---- PROVIDED DATA

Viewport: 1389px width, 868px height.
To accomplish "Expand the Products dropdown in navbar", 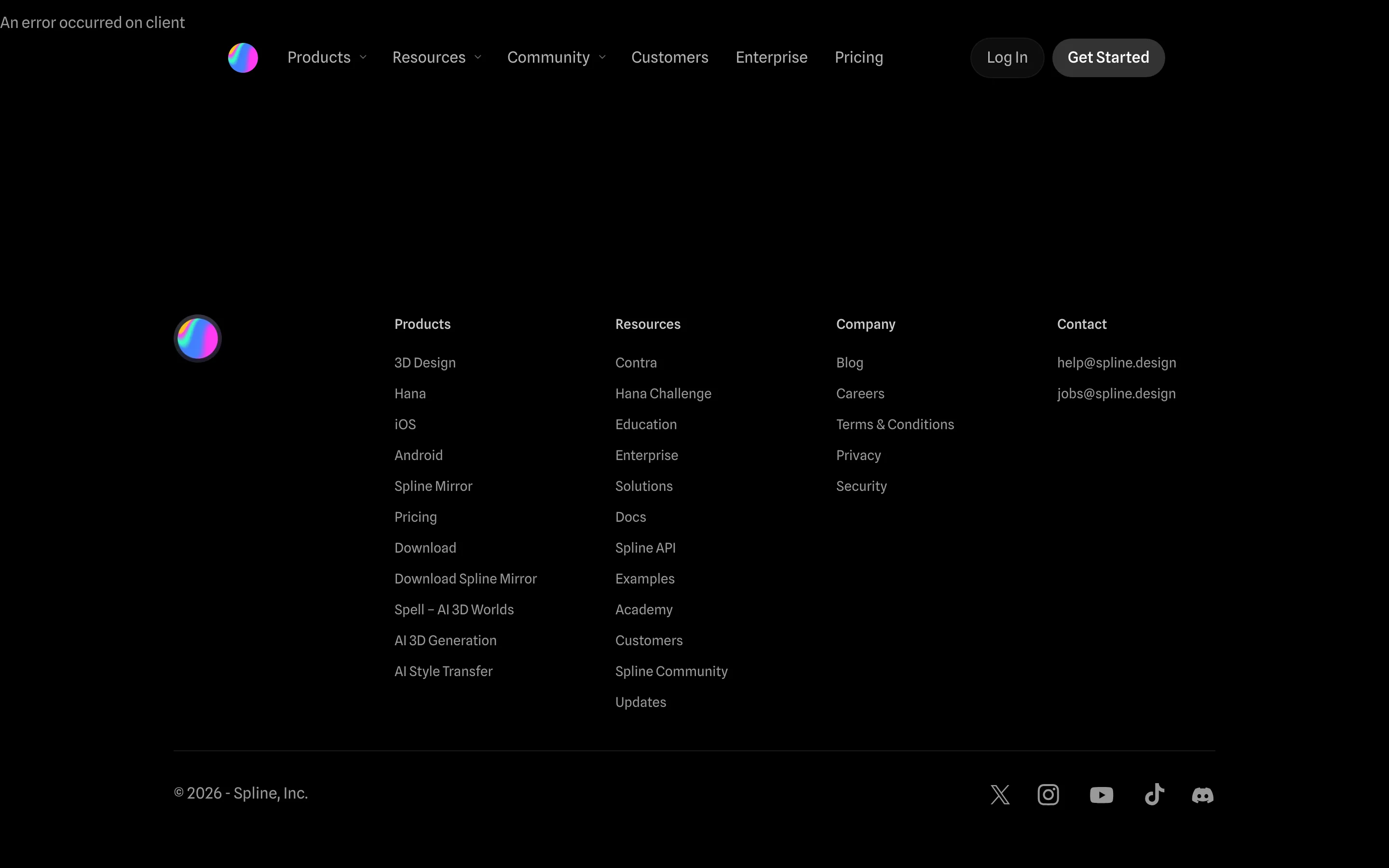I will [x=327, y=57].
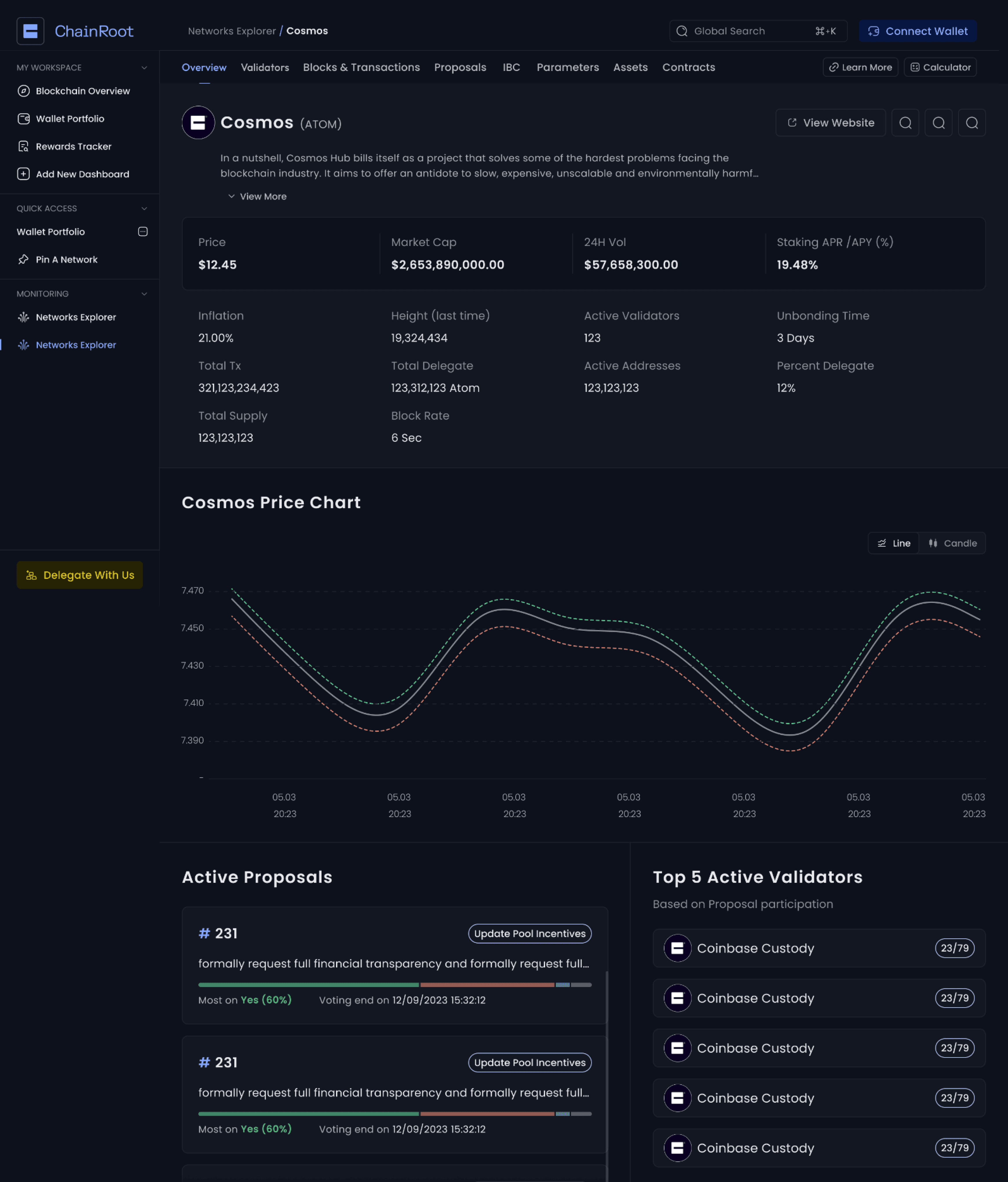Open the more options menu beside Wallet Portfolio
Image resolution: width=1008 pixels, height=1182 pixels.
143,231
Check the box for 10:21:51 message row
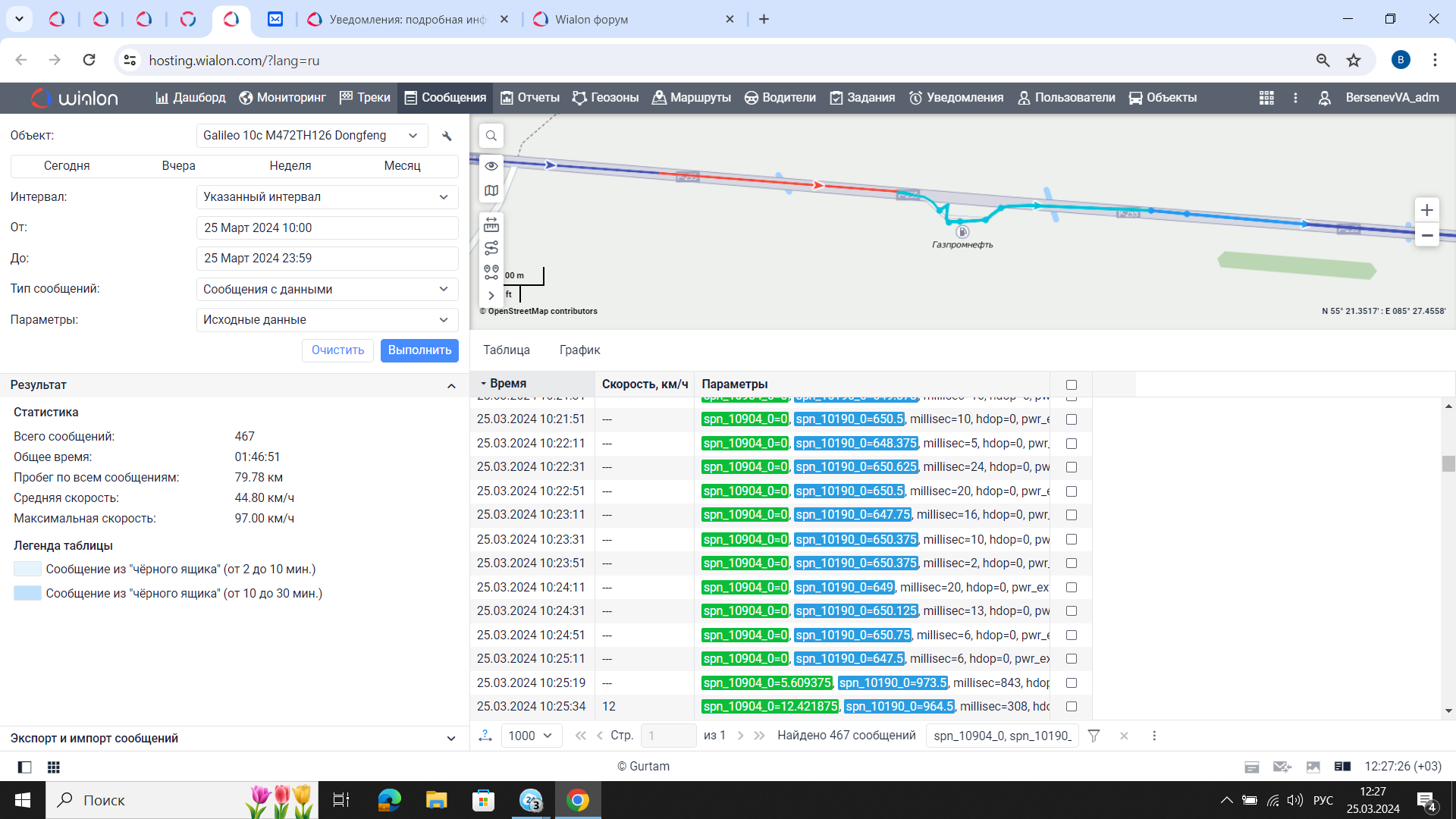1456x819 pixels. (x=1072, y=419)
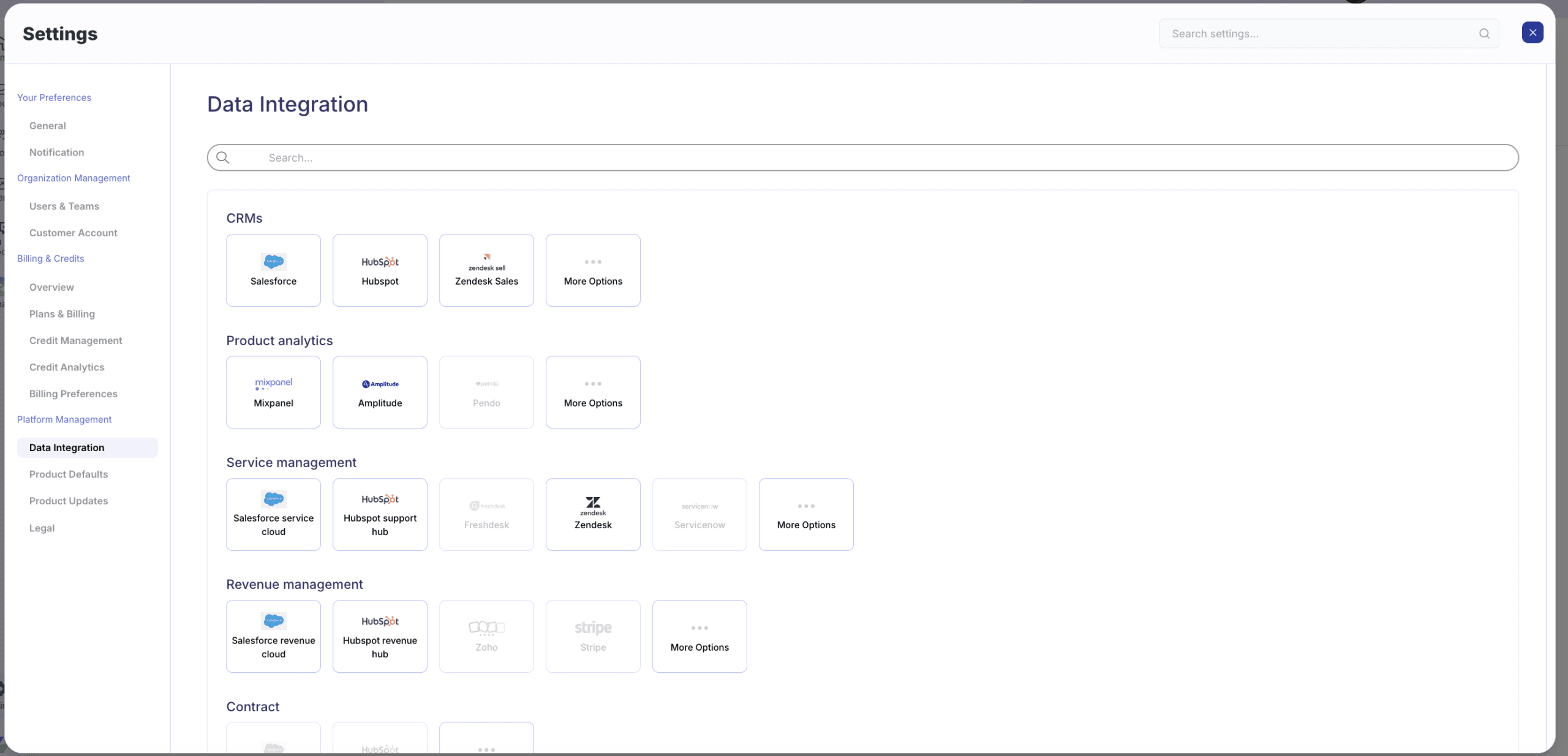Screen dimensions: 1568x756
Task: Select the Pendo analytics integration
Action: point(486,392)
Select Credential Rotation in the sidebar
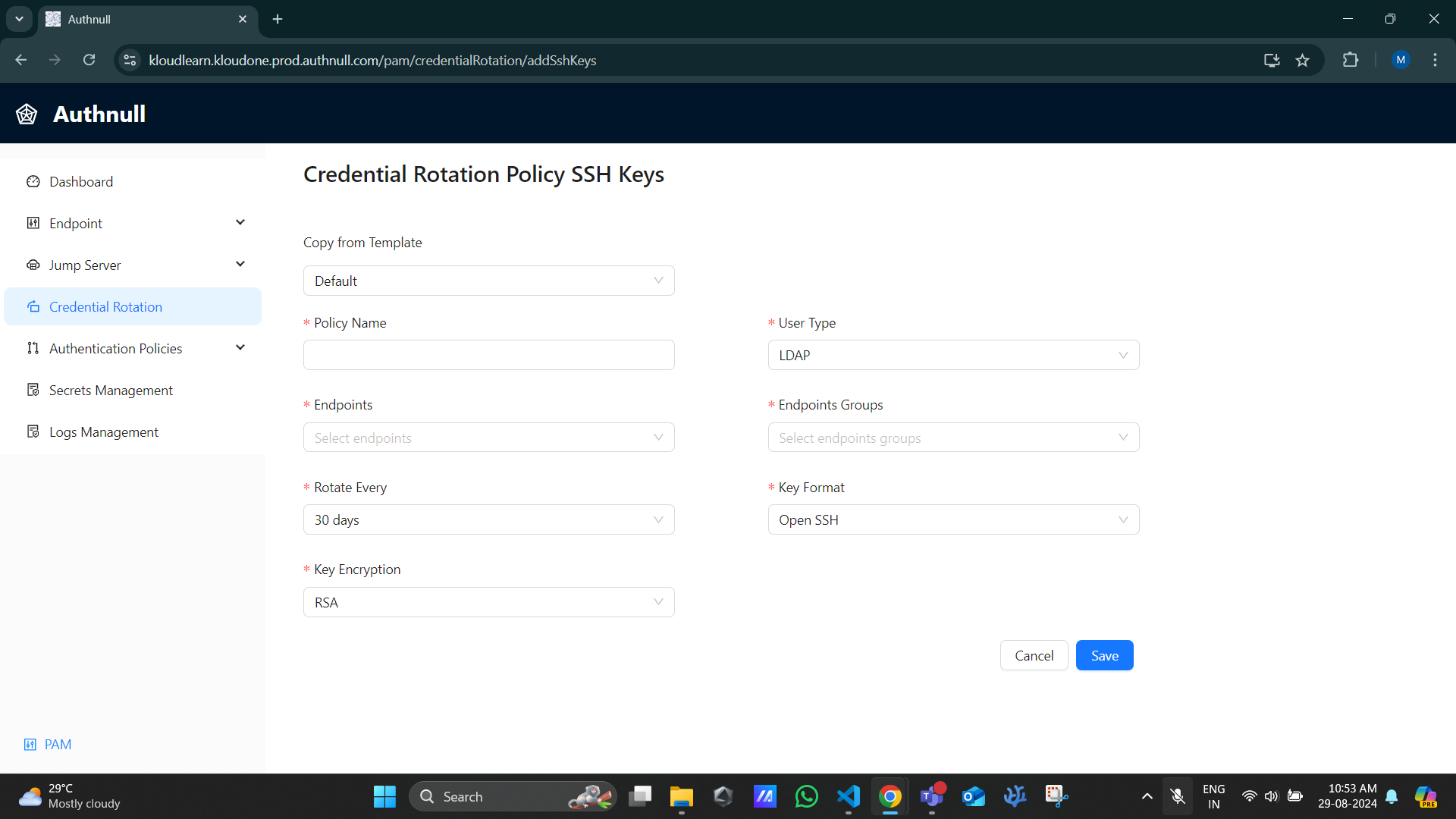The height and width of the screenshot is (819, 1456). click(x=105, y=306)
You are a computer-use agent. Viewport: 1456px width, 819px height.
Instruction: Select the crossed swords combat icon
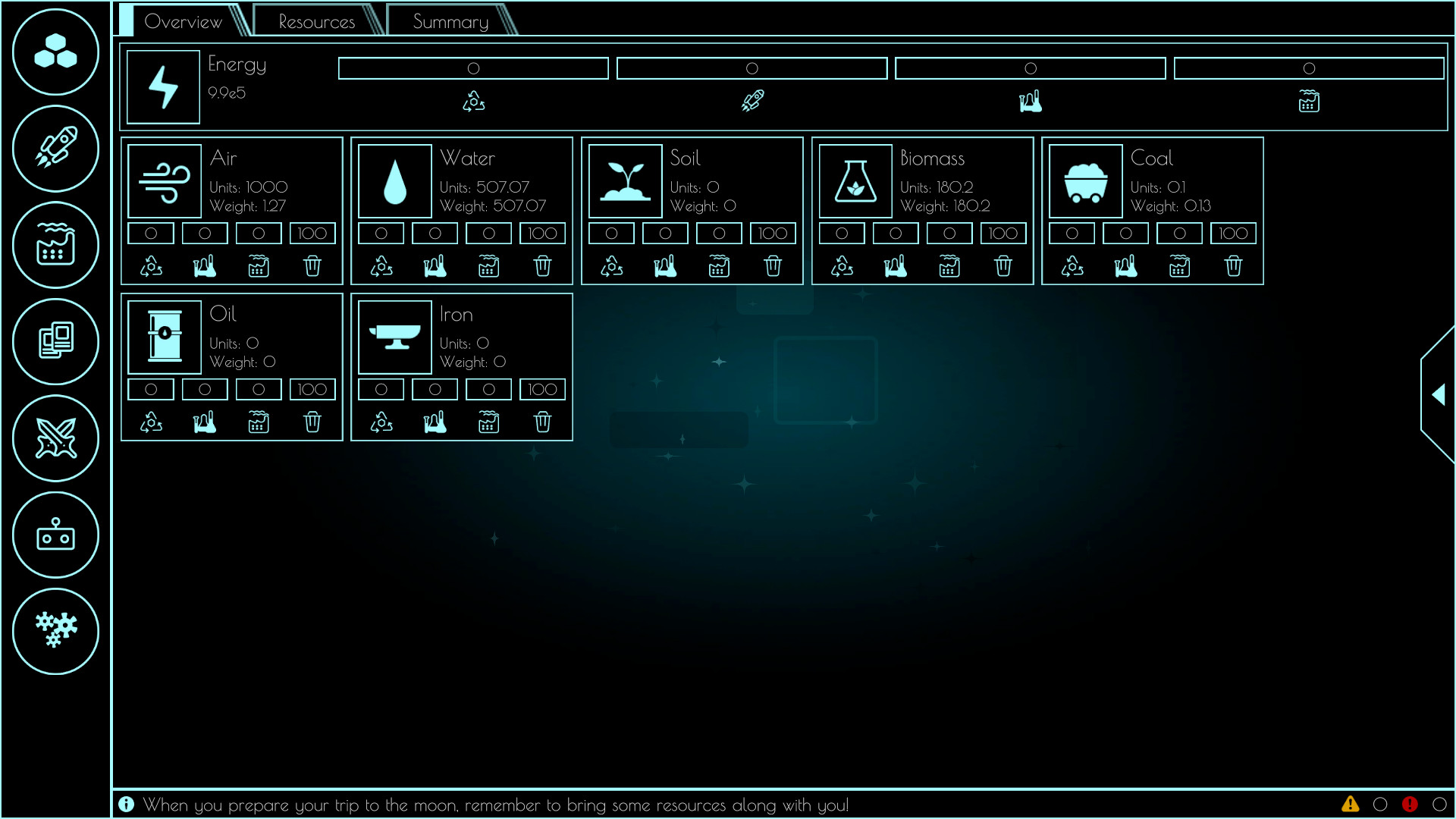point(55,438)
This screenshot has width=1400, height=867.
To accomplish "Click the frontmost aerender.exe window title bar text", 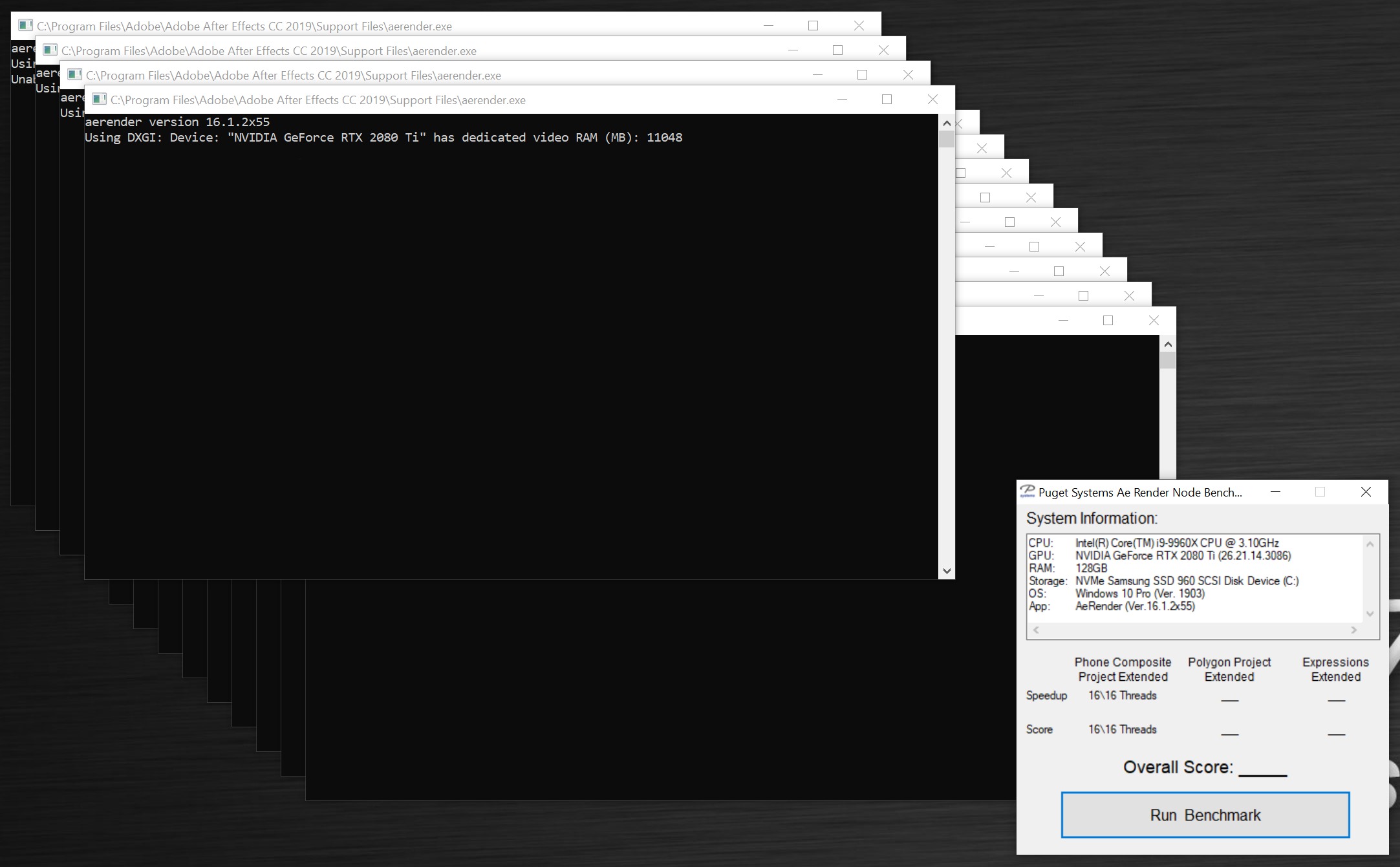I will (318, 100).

--------

* [EXERCISE PROMPT]: Which of the lines above include the word "Viewport"? Copy each of them.

* [WRITTEN ANSWER]:
Viewport: 1389px width, 868px height.
You are a computer-use agent. Viewport: 1456px width, 819px height.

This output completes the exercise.